◆ **Exercise requirements**: Output range, inclusive: from the line containing "Expand the English" to the line containing "The width and height of the screenshot is (825, 1180).". Restate those lines from the data below word for word and only those.

◆ **Data provided**:
↓
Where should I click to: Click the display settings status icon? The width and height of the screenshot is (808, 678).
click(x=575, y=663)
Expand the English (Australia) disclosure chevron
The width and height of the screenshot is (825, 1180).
↑
↓
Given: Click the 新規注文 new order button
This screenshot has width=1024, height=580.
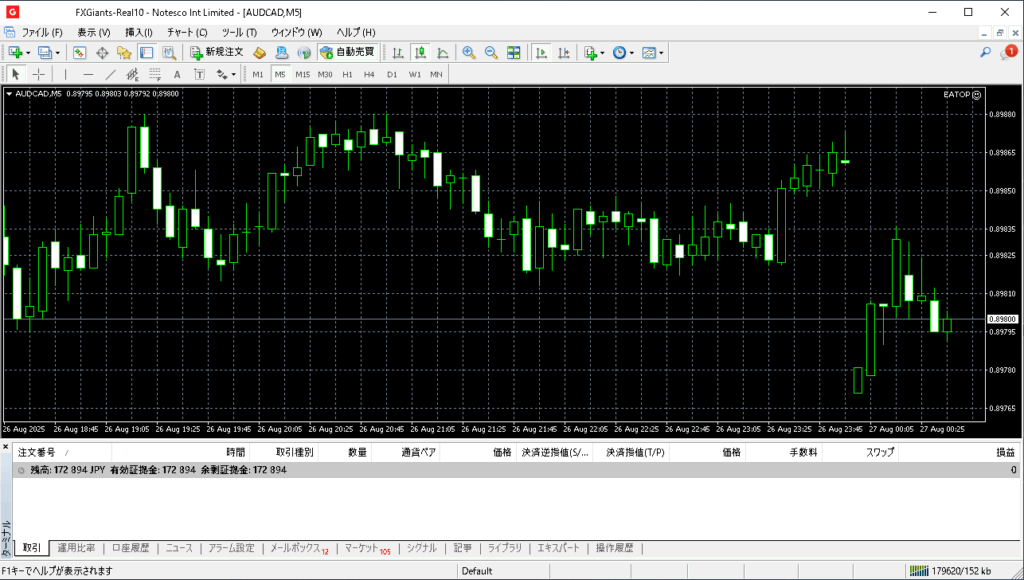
↑
◆ **The answer**:
Expand the English (Australia) disclosure chevron
The width and height of the screenshot is (825, 1180).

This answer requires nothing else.